W tym miejscu kończą się rzeczy, które mogę napisać o „Projekcie Stalin” z całą pewnością i przekonaniem. Trudno mi nawet określić, czy powinienem ją polecać, czy nie.
Warto podkreślić, że w Stanach Zjednoczonych książka wzbudziła trochę kontrowersji ze względu na sposób, w jaki przedstawiono dwoje bohaterów drugoplanowych – rosyjskiego fizyka nuklearnego i taksówkarza (tak, to jedna osoba) zmagającego się z autyzmem i wielce otyłą Amerykankę. Skworecki niejednokrotnie daje do zrozumienia, że dziwne nawyki tego pierwszego wprawiają go w skrajną irytację (zresztą co najmniej raz o mało nie stracił przez nie życia), a z tuszy Amerykanki chwilami zwyczajnie sobie pokpiwa. Daleko mi jednak do przypuszczeń, że zgorzkniały, cyniczny, lubujący się w ironii Skowrecki wyraża w tym miejscu przekonania samego autora, już bardziej są to uprzedzenia typowe dla tamtego miejsca i czasu – pamiętajmy bowiem, że i współcześnie ludzie autystyczni czy chorobliwie otyli często stają się obiektami niechęci ze strony innych.
Roberts sprawnie miesza zarówno gatunki, jak i scenerie. Tajemnicza śmierć amerykańskiego scjentologa, której świadkiem jest Skworecki, podobnie jak trudne do zobrazowania drugie spotkanie głównego bohatera ze Stalinem są tego najlepszym przykładem. Najsłabiej w szybko prącej naprzód fabule prezentuje się zakończenie – Robertsowi jakby nagle zabrakło ikry.

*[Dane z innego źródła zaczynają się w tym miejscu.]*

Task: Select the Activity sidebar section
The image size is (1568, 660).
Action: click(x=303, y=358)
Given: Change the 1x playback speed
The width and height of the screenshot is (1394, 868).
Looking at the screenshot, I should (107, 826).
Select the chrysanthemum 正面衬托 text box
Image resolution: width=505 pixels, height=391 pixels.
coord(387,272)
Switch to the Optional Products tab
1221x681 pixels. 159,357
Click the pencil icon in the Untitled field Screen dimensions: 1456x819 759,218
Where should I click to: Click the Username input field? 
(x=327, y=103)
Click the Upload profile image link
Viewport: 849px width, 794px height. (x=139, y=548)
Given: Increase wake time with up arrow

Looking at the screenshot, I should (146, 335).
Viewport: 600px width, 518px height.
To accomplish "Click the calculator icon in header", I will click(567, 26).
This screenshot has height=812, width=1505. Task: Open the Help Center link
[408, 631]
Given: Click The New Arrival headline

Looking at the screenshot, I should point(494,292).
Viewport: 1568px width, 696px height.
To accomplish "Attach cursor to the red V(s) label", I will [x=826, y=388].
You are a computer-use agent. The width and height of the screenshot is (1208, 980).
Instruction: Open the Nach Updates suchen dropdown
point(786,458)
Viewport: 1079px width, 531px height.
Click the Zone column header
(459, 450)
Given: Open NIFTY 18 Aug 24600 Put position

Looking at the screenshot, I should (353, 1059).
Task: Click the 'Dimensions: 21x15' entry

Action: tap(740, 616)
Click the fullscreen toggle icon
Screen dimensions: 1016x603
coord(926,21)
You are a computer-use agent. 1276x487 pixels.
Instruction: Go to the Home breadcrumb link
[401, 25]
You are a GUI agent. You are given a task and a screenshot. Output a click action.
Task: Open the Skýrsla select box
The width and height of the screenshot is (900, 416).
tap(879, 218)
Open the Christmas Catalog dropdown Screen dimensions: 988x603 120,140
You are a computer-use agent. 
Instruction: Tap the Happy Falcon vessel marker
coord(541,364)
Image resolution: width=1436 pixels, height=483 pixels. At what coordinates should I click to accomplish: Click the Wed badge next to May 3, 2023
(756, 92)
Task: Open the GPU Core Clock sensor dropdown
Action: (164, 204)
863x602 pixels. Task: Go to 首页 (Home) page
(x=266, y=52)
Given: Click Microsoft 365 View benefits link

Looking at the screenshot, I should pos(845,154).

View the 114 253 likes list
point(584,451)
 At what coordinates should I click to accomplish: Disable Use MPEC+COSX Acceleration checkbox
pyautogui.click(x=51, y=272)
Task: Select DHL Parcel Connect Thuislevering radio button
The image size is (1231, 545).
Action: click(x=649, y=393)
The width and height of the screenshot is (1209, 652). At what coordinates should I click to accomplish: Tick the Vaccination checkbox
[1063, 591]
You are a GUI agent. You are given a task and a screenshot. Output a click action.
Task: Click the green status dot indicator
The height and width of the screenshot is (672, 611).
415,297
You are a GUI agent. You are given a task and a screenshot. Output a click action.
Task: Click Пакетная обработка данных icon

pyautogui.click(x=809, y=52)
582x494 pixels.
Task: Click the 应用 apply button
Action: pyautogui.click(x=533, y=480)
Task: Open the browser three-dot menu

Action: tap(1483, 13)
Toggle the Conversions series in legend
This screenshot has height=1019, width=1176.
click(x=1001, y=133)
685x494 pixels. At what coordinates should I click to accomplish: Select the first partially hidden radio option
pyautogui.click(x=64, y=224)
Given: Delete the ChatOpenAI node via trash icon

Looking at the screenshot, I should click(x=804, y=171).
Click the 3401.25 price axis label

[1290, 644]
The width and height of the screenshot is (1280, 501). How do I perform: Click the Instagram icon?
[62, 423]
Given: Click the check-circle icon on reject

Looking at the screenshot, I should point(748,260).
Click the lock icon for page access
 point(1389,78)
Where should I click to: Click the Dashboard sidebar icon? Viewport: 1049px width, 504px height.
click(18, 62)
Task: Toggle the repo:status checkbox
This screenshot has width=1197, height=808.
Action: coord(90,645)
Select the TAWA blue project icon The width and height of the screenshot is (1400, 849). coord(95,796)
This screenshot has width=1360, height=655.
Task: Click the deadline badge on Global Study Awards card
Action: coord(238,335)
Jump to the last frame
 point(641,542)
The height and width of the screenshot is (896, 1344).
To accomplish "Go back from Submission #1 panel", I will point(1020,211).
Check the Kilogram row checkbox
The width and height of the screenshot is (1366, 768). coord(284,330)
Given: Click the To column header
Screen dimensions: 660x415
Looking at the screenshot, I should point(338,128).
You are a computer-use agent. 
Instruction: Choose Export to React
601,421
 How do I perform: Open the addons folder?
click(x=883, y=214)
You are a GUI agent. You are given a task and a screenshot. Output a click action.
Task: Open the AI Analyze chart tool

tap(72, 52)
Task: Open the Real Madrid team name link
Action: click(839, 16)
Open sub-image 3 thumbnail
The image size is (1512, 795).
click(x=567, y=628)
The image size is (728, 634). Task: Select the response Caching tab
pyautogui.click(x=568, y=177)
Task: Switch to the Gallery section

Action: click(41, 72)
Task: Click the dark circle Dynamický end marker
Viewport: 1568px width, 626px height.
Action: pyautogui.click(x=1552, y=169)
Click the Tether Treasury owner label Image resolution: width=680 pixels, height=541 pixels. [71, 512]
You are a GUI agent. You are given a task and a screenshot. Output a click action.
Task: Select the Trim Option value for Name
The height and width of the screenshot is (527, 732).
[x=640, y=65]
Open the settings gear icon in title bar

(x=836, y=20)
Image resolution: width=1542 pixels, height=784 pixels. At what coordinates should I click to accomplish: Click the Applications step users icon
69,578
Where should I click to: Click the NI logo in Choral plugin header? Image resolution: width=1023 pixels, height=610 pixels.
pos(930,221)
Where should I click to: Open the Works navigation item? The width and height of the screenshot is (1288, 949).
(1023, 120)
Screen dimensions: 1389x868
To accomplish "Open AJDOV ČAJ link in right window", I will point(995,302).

Jest to powieść zdecydowanie skierowana do Czytelnika odnoszącego się z sympatią do nieortodoksyjnych eksperymentów literackich, przedstawiająca przy tym ciekawą (aż szkoda, że zmyśloną) wizję przenikania się historii, polityki i teorii o UFO. Gdybym miał sprofilować odbiorcę „Projektu Stalin”, nakreśliłbym portret człowieka zainteresowanego historią Związku Sowieckiego, z zainteresowaniem czytającego Philipa K. Dicka i Stanisława Lema, a przy tym mającego lekko Mulderowskie podejście do spraw UFO. Jest na sali ktoś taki? Albo chociaż zbliżony do tego opisu? O, pan w drugim rzędzie. I pani w piątym. Zapraszam państwa do księgarni.